**EXERCISE DETAILS:**
According to the research summaries below, from how many individual pancreatic ductal cells did the University of Miami-led team obtain transcriptome data?
====== SOURCE TEXT
Editor's Note: Some of the articles described below are not yet available at the PNAS site, but they are scheduled to be posted some time this week.
For a paper scheduled to appear in PNAS this week, researchers from the University of Miami and other centers in the US, the Netherlands, and Spain present findings from a single-cell RNA sequencing study of cell-sorted progenitor-like cells found in human pancreatic ducts. Based on transcriptome data for almost 4,900 individual pancreatic ductal cells sorted from human non-endocrine pancreatic tissues donated by three individuals, the team found pancreatic cell sub-populations falling in broad tissue-related groups with a range of differentiation stages. "Our data confirm the paradigm-shifting notion that specific lineages, long thought to be case in stone, are in fact in a state of flux between differentiation stages," the authors report, arguing that their results "indicate that progenitors might be activated in situ for therapeutic purposes."
A team from Belgium and the US takes a look at the prokaryote-associated viruses, or bacteriophages, found in the honey bee Apis mellifera. Using deep sequencing, the researchers tallied DNA- and RNA-based "prokaryotic viruses" in samples from hundreds of healthy or weakened Flemish honey bee colonies that were collected in 2012 and 2013 for the EpiloBEE project, uncovering a diverse bacteriophage collection that contained viruses carrying secondary metabolic genes. "The vast majority of the prokaryotic viral populations are novel at the genus level, and most of the encoded proteins comprise unknown functions," they report. "Nevertheless, genomes of bacteriophages were predicted to infect nearly every major bee gut bacterium, and functional annotation and auxiliary metabolic gene discovery imply the potential to influence microbial metabolism."
============
====== SUPPLIED INFORMATION
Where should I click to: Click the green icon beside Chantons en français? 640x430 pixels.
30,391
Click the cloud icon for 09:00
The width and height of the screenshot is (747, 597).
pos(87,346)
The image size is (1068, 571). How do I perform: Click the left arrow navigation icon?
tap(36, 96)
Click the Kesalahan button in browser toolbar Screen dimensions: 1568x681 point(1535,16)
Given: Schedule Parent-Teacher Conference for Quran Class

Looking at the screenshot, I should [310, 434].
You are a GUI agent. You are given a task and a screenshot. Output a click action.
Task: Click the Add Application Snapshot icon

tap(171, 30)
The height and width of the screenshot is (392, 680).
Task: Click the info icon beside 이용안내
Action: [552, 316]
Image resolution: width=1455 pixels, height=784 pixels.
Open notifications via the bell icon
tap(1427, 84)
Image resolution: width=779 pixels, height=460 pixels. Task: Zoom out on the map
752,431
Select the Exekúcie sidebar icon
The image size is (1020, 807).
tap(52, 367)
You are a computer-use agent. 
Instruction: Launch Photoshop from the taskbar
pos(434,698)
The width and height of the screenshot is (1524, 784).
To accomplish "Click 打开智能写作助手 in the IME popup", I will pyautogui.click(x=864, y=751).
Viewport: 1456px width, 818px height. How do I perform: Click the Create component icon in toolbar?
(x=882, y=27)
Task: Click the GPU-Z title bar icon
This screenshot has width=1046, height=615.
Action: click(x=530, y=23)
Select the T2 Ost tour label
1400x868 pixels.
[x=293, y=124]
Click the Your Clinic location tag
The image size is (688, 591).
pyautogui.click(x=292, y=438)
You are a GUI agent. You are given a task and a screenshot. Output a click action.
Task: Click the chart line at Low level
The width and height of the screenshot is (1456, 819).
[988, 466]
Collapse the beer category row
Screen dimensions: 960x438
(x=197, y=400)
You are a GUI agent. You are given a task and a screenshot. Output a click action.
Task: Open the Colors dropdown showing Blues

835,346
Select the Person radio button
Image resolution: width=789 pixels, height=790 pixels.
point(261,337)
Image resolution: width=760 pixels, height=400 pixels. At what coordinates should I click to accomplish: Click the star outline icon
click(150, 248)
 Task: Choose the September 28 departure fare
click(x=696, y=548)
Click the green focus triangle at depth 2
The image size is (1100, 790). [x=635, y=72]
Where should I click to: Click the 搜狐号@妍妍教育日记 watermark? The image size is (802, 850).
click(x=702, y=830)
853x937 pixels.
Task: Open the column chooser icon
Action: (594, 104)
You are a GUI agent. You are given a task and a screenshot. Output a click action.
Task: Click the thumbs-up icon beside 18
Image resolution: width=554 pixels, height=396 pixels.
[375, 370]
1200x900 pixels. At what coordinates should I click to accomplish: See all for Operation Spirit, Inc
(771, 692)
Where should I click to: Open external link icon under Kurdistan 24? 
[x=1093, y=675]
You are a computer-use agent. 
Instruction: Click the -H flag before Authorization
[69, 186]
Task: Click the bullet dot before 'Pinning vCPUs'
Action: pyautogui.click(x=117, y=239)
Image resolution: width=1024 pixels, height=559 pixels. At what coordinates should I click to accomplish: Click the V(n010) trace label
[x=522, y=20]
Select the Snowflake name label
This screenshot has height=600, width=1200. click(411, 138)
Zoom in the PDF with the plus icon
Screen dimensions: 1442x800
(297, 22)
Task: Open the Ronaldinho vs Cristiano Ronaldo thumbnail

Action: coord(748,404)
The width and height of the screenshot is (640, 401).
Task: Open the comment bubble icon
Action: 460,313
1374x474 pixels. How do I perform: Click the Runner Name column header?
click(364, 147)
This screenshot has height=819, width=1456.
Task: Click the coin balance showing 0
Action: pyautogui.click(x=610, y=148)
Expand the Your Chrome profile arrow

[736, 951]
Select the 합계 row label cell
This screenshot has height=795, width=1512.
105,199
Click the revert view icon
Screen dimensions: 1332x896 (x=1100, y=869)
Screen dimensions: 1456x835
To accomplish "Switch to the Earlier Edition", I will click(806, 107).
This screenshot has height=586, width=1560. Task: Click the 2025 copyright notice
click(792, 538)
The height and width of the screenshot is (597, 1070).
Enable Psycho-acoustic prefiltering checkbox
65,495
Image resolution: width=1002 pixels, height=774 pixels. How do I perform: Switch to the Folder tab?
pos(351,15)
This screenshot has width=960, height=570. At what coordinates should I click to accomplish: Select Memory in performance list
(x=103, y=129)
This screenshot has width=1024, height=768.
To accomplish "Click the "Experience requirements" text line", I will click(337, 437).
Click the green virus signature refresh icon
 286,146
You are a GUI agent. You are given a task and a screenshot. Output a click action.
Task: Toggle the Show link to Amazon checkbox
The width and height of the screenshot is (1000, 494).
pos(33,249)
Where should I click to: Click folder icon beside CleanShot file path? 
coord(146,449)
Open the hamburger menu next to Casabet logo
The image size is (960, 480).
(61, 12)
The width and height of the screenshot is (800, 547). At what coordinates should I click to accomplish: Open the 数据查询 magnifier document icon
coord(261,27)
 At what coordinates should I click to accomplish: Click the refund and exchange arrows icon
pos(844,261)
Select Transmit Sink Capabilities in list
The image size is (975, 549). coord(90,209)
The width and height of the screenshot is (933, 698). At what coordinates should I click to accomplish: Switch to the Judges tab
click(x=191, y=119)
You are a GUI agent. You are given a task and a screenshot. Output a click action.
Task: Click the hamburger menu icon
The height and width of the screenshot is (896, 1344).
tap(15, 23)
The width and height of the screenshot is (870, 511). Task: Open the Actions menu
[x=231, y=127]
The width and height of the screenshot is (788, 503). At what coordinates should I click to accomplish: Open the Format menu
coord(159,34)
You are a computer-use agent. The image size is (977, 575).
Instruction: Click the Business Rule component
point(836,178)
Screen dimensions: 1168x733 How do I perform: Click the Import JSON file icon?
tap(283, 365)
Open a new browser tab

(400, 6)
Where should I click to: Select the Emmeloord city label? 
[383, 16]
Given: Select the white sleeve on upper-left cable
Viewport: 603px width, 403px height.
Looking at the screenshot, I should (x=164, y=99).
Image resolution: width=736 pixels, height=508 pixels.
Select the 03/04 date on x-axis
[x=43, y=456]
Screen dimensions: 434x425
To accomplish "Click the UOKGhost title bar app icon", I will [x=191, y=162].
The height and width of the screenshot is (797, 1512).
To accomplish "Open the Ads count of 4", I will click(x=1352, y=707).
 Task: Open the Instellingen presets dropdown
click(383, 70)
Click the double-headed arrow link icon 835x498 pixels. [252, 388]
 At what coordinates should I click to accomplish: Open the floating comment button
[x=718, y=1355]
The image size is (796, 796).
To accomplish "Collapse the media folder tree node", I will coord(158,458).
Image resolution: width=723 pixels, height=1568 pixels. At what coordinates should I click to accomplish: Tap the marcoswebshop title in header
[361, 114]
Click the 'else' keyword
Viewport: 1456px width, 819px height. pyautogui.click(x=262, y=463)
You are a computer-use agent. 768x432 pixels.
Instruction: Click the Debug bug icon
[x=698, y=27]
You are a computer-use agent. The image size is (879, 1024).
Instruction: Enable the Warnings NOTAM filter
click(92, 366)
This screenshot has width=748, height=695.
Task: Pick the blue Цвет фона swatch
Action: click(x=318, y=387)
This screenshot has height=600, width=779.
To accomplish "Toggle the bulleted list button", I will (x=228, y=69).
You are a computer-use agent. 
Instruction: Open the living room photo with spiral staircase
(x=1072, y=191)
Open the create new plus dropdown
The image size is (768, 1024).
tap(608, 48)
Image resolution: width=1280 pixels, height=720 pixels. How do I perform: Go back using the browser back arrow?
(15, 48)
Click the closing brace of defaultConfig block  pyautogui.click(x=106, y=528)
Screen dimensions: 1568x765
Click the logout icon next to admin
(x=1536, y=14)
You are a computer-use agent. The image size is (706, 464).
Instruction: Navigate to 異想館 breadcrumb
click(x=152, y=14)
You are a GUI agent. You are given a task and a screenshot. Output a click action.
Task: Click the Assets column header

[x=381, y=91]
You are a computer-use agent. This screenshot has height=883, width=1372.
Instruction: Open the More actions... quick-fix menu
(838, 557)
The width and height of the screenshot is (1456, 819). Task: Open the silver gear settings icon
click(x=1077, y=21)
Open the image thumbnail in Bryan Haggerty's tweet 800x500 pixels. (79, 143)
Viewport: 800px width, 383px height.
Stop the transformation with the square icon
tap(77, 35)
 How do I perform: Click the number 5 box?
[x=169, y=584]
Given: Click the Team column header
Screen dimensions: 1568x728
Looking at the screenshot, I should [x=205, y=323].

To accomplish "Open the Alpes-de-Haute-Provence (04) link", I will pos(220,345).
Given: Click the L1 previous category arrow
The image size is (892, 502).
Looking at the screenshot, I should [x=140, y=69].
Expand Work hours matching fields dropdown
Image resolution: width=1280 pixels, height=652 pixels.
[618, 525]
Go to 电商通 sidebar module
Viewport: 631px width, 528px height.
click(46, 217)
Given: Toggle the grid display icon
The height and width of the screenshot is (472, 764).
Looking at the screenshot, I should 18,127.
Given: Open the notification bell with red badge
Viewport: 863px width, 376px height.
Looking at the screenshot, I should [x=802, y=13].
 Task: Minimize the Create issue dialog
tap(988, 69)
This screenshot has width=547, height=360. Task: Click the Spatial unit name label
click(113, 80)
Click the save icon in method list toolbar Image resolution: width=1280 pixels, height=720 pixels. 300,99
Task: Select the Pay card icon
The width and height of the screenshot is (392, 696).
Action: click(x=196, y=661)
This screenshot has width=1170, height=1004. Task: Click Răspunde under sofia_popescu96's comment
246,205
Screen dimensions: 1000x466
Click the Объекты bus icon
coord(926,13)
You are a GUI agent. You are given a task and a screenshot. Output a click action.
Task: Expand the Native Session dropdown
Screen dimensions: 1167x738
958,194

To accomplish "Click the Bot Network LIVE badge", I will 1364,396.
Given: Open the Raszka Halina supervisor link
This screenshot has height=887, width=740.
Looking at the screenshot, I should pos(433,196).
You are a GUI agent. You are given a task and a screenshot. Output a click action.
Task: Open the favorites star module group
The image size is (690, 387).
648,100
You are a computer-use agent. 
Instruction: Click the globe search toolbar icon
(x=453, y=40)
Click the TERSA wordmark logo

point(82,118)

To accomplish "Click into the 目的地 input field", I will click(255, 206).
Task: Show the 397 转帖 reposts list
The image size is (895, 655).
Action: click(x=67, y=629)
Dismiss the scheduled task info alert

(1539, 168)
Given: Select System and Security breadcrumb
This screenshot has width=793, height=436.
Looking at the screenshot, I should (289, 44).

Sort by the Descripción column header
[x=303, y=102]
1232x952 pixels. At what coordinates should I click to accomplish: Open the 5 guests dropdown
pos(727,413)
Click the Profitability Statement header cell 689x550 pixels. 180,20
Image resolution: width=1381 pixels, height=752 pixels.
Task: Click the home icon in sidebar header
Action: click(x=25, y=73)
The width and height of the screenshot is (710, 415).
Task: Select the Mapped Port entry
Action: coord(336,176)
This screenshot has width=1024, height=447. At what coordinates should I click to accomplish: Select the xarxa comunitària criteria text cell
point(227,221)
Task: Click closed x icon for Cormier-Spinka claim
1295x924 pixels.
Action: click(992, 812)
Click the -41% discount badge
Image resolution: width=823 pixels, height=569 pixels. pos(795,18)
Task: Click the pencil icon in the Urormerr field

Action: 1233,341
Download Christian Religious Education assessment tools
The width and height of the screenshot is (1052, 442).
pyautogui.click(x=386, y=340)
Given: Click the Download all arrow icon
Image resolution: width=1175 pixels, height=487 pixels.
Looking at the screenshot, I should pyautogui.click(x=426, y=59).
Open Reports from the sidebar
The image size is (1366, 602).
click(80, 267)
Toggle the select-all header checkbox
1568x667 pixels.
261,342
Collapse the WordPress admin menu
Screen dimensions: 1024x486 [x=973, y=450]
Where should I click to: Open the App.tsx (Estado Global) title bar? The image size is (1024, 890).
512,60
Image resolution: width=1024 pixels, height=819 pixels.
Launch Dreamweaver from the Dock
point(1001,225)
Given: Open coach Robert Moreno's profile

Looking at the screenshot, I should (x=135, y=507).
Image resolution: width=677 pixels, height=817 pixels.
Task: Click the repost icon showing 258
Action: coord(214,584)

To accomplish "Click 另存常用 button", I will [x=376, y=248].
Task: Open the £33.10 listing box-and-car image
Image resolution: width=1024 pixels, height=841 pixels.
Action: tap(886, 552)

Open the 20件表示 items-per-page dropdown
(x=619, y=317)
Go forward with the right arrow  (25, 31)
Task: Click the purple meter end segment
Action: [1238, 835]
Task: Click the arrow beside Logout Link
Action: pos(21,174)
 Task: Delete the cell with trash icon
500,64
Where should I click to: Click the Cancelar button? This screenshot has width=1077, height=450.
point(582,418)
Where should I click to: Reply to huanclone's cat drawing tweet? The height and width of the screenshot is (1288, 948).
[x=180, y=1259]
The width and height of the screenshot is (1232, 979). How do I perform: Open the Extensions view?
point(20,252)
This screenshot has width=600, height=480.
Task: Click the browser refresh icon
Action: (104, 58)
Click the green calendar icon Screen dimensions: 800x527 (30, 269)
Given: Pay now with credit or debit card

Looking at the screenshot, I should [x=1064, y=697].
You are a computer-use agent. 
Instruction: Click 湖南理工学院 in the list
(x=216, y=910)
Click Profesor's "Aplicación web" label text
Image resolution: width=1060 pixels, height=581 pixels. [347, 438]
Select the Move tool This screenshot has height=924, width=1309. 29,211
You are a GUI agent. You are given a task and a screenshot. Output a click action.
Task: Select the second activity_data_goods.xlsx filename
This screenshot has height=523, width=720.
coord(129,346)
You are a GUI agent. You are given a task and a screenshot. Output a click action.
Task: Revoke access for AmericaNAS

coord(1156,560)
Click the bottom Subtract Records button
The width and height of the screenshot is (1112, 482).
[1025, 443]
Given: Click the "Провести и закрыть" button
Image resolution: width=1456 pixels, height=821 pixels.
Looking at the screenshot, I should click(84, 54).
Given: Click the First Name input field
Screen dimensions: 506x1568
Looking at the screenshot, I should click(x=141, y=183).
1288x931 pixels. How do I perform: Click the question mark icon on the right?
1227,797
============
**RESPONSE BOX:**
Almost 4,900.